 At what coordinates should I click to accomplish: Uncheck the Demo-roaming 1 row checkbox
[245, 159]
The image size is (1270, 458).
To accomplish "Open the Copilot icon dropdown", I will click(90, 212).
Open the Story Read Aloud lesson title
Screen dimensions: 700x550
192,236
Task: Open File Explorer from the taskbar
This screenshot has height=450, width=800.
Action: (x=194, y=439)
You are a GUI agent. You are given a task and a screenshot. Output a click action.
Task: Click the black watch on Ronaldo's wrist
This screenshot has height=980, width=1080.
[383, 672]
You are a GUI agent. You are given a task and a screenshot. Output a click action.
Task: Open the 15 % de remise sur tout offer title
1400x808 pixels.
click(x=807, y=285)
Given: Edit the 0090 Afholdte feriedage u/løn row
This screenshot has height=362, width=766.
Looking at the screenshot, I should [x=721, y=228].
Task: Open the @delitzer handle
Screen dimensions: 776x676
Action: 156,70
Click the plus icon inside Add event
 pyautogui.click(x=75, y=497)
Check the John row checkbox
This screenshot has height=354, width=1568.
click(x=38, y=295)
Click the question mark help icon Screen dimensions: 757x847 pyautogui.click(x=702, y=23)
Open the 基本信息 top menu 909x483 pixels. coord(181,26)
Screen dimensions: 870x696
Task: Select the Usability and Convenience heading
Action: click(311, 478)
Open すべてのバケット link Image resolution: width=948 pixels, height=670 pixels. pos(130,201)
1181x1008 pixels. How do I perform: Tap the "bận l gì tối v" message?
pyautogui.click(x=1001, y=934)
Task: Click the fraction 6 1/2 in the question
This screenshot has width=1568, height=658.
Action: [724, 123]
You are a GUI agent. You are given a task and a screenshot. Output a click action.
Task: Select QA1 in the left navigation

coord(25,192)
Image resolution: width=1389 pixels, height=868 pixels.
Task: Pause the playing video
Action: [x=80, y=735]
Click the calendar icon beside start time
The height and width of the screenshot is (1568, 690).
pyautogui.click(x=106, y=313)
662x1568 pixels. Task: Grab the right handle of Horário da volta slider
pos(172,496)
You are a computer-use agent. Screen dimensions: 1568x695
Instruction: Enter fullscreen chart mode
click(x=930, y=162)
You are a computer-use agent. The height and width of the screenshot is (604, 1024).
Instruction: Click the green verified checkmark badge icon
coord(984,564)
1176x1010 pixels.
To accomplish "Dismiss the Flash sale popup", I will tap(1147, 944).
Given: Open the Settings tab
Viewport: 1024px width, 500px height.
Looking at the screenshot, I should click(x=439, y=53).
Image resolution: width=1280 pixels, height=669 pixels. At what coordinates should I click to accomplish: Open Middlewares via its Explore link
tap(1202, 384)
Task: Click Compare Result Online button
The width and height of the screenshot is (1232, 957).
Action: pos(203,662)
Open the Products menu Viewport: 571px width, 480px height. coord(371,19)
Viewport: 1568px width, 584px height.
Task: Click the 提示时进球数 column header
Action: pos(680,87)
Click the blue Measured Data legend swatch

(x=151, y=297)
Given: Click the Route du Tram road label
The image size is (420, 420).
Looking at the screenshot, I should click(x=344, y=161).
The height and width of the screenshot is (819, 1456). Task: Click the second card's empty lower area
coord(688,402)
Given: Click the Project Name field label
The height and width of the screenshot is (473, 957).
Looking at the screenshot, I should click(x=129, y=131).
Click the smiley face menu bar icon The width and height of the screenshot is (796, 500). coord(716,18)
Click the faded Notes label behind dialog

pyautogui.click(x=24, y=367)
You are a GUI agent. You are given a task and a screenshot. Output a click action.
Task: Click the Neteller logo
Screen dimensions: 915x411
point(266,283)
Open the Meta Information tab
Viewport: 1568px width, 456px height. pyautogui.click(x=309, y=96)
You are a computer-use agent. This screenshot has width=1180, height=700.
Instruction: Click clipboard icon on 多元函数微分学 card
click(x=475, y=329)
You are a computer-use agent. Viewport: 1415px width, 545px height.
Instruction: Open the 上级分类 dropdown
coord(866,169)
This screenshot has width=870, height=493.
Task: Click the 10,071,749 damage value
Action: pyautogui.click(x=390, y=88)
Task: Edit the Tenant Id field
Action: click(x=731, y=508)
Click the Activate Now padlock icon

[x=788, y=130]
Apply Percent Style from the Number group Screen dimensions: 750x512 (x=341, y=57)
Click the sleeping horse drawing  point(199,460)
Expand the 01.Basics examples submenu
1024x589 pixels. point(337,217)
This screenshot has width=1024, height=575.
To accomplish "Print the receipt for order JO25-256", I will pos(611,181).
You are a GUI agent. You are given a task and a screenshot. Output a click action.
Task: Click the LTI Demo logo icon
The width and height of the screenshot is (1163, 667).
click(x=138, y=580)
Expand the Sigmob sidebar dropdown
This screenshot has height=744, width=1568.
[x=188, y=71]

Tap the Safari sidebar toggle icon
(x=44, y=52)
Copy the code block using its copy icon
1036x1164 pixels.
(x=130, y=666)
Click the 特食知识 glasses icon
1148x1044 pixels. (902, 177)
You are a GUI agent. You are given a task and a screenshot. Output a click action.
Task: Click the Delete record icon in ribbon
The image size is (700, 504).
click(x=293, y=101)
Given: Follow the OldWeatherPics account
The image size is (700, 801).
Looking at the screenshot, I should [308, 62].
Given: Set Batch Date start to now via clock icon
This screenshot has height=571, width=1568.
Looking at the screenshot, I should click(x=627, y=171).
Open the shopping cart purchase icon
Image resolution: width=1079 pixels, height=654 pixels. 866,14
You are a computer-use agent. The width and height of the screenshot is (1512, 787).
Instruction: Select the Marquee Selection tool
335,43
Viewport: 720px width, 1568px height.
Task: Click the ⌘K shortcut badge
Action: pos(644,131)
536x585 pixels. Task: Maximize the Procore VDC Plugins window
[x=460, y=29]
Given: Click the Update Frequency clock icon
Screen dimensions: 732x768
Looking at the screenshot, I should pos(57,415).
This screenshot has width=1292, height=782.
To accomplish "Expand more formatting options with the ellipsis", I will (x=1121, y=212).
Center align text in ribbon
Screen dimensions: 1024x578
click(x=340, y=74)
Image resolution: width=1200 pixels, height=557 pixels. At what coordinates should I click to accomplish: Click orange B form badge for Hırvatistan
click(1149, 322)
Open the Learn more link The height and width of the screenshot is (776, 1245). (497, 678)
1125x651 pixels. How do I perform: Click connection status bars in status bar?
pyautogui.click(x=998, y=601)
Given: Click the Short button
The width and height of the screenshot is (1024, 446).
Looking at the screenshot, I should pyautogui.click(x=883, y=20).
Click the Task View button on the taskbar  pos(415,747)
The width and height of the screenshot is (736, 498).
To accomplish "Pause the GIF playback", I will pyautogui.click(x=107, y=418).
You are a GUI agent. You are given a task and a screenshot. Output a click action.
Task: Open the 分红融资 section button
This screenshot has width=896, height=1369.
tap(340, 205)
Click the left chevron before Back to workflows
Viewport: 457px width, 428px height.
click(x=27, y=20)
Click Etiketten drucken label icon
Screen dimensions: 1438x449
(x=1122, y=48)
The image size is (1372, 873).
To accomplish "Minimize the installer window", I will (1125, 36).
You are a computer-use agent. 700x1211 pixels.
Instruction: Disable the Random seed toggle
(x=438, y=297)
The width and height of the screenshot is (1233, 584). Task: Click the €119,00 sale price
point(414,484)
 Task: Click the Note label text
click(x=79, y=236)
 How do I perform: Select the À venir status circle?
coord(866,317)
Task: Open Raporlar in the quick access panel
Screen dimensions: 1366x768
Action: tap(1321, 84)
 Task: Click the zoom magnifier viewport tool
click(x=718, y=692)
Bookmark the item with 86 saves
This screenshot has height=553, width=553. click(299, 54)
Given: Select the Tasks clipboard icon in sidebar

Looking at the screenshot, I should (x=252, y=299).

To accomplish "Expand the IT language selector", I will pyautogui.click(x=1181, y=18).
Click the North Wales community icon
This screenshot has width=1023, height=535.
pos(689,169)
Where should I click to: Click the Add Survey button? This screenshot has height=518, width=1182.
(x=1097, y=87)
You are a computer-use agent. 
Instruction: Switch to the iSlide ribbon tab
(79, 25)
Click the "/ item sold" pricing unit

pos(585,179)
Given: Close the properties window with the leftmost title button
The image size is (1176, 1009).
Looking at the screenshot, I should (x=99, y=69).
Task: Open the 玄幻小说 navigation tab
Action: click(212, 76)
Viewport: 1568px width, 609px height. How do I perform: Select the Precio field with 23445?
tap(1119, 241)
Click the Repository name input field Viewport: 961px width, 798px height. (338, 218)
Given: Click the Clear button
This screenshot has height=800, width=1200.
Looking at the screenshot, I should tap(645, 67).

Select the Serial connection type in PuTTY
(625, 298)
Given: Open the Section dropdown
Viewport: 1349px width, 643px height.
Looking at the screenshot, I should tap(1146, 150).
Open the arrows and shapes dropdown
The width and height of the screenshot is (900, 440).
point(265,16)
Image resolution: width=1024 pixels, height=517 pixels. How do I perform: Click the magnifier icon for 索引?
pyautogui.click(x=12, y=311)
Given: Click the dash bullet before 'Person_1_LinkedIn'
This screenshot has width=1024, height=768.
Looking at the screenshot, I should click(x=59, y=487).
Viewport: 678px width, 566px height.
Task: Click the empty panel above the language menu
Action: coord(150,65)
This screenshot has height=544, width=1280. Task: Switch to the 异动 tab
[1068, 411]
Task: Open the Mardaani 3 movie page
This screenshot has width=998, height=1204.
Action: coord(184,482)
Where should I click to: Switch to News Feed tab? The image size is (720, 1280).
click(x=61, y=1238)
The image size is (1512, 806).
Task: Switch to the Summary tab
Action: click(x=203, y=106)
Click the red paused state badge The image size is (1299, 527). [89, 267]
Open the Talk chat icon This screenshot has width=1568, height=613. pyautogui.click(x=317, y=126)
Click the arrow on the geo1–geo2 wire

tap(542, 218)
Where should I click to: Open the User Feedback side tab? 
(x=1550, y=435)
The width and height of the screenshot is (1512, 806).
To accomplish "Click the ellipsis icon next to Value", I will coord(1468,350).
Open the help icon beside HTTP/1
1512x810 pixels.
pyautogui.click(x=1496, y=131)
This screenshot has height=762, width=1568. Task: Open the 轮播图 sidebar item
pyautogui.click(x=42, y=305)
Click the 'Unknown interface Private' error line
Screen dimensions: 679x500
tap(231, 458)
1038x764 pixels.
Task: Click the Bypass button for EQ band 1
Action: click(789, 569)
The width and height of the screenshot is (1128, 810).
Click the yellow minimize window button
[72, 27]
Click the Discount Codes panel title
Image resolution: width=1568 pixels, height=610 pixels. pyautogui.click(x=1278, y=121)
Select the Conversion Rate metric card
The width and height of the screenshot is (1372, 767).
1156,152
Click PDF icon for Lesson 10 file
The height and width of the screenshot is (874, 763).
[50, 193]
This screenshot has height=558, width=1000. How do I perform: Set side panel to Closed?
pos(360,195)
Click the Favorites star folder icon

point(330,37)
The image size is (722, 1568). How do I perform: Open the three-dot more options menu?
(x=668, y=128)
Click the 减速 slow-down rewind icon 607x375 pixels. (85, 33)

EXERCISE PROMPT: Your reply should be a single number: how many lines in the listing above include the string "logo".

WRITTEN RESPONSE: 2